Mar 2, 2011

New Logo

Don't laugh, but I finally made a logo for my blog and profile. I have no artistic talent to speak of, so I stole two existing graphics. However, since both were licensed under Creative Commons, anybody is free to remix and reuse them, legally. In case you're artistically challenged like myself, and want to know how I created it, here are the steps I took:

I had an idea of using a map of Minnesota, with a tree superimposed on top of it. My state has an irregular border–instantly recognizable if you know anything about American geography. Also tree shapes can be pretty complex, and I wanted some roots on the tree. That ruled out using raster graphics, since the logo would probably get pixelated and look even worse. To find the graphics I wanted, I searched Google for Scalable Vector Graphics (SVG), an open standard for vector graphics files.

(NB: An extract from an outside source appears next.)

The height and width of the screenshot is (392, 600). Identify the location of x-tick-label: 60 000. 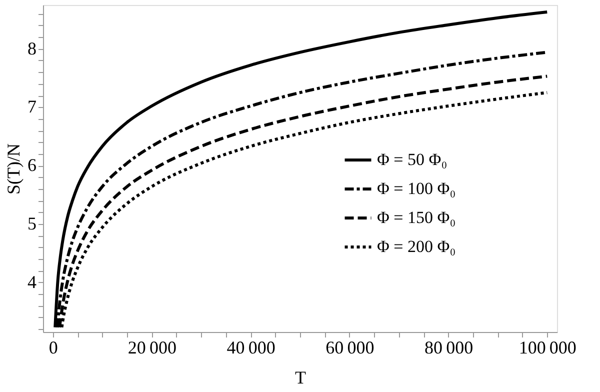
(350, 348).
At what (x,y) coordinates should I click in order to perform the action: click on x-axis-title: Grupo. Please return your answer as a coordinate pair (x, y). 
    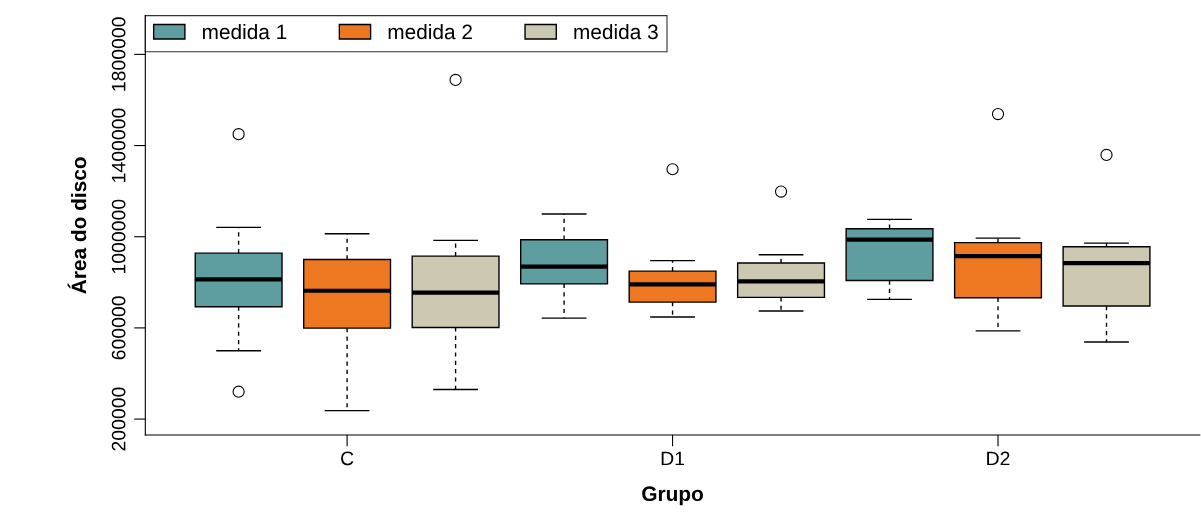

Google image search has the option, under Advanced Search, to filter results by Usage Rights. I set it to only return images under Creative Commons licenses or in the public domain. (You can do a similar search on Flickr.) I found a suitable SVG file with the Minnesota shape on Wikipedia, although it had lots of extra graphics I didn't want. I also found a good tree graphic, with roots even, except it had some grass I didn't like.

To edit SVG files, there are myriad choices of software from commercial vendors, like Adobe Illustrator. But that would set you back a few hundred dollars! Instead, I used a free application, called Inkscape, that works just as well. You can download Inkscape for Windows, MacOS X, or Linux.

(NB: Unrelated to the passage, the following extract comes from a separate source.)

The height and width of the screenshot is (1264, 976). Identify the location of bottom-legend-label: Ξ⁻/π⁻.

I isolated the shape of Minnesota from the surrounding map, changed the color, and added a thin border. If you've used any other vector graphics software, Inkscape works about the same way.

Next, I got rid of the grass in the tree drawing, and pasted it on top of the Minnesota map. Then it was just a matter of resizing and aligning them until I was satisfied with the result. I know it's still ugly, but lots of people with actual talent use the same tools, and create great looking graphics. Your mileage may vary.